Salbutamol was stooped as well as corticosteroids were reduced to 60 mg daily. Inhaled sevoflurane 3% was administred for 1 h twice a day, providing a clinical improvement with further decreased wheezes and respiratory pressures (peak pressure: 28 cmH2O).

The systemic lactic acidosis persisted during the initial 12 h after intubation but then resolved slowly over the next 48 h, coincident with tapering of salbutamol.

The patient was extubated on the second day and was transferred on the third with a normal acid–base status (Figure 1).

Figure 1.

Figure 1.

Evolution of lactic acid blood rate of our patient.

Discussion

Respiratory acidosis is the most important acid–base disturbance in acute severe asthma. It is due to inadequate ventilation, severe airflow limitation, and progressive hypercapnia.

Its early recognition and treatment is important and decisive for the final outcome. 3

Asthma exacerbation can also be associated with several other acid–base disturbances, such as respiratory alkalosis in patients with moderate acute asthma due to hyperventilation leading to hypocapnia and metabolic acidosis. 3

In acute severe asthma, excess blood lactic acid level and lactic acidosis, may result from hypoxemia, hypotension with poor tissue oxygen delivery, overproduction by respiratory muscles performing increased work, metabolic defects caused by liver hypoperfusion, and from drugs such as selective beta-adrenoceptor agonists. 4

In fact, beta-adrenoceptor agonists raise the intracellular concentration of cAMP which allows the activation of glycolysis and lipolysis. They induce a transient increase in blood glucose and high stimulation of lipolysis with increased production of free fatty acids that divert the metabolism of pyruvate from the Krebs cycle toward lactate formation. 5

In a systematic review, Alina G. Liedtke et al. performed a pooled analysis about the prevalence of significant hyperlactatemia in patients receiving a selective ß2-agonist using data retrieved from the selected observational studies and clinical trials. They noted that 30% of asthmatic patients treated with selective ß2-agonist developed hyperlactatemia with a significant relationship between lactate level and intravenous albuterol dose. 4

Given the high prevalence of relevant hyperlactatemia on treatment with beta-adrenoceptor agonists, dyspnea, being a sign of airway obstruction during severe asthmatic crisis, may also occur in case of severe lactic acidosis.

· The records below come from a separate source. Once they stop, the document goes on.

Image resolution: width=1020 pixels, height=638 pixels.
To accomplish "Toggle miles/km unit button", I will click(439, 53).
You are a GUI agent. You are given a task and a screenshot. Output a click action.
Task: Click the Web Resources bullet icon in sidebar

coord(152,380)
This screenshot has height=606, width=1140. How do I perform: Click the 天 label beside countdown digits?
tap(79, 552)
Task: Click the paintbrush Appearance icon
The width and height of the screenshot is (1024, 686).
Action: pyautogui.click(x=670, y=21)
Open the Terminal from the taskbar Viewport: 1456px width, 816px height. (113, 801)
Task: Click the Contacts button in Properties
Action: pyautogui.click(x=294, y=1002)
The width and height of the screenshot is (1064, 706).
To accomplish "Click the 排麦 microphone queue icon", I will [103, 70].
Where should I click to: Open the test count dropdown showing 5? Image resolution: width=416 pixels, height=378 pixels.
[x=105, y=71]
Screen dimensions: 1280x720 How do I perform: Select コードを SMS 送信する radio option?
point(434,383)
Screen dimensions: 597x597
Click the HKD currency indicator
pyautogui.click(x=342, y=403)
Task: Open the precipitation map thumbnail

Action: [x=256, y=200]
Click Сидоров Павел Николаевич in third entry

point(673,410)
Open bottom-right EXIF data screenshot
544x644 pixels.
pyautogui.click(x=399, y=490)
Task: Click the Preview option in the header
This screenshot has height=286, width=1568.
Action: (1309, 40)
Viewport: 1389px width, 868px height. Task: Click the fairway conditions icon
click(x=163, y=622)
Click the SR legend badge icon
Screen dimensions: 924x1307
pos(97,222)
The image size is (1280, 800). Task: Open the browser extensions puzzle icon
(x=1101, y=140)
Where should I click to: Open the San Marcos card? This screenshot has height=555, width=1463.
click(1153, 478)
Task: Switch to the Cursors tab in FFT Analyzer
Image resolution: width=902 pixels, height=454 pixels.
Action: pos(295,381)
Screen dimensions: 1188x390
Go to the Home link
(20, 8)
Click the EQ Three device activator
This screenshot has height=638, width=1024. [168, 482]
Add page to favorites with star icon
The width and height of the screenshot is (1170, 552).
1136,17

Physical examination, peak flow measurement, and arterial blood gas are advised to determinate the origin of the persisting dyspnea. 6

In our case, we believe that lactic acidosis was induced by salbutamol and was responsible for respiratory failure.

In the other hand, sevoflurane may be used as a part of the treatment of acute asthma with refractory bronchospasm. Sevoflurane reduces airway resistance, decreases the use of the beta2 agonists and as a consequence reducing of lactate production, provides adequate sedation for mechanical ventilation, and improve respiratory status. 7

Ketamine also can be used, as a rescue agent in intensive care unit. It can be administered on bolus, continuous infusion, or via inhaled route through a nebulizer device. The major pathophysiology in asthma comprises of airway hyper reactivity, increased vascular permeability, smooth muscle spasm, and release of inflammatory mediators. 8

Conclusion

Salbutamol is an uncommonly recognized culprit in causing lactic acidosis. It may create a paradoxical situation with improvement of bronchospasm and aggravation of dyspnea. This might lead to misinterpretation with increased use of salbutamol, creating a vicious cycle and leading to respiratory failure.

This negative side of salbutamol must be known in order to adjust therapy accordingly.

Footnotes

Declaration of conflicting interests: The author(s) declared no potential conflicts of interest with respect to the research, authorship, and/or publication of this article.

Ethical approval: Our institution does not require ethical approval for reporting individual cases or case series.

Funding: The author(s) received no financial support for the research, authorship, and/or publication of this article.

Informed consent: Written informed consent was obtained from the patient(s) for their anonymized information to be published in this article.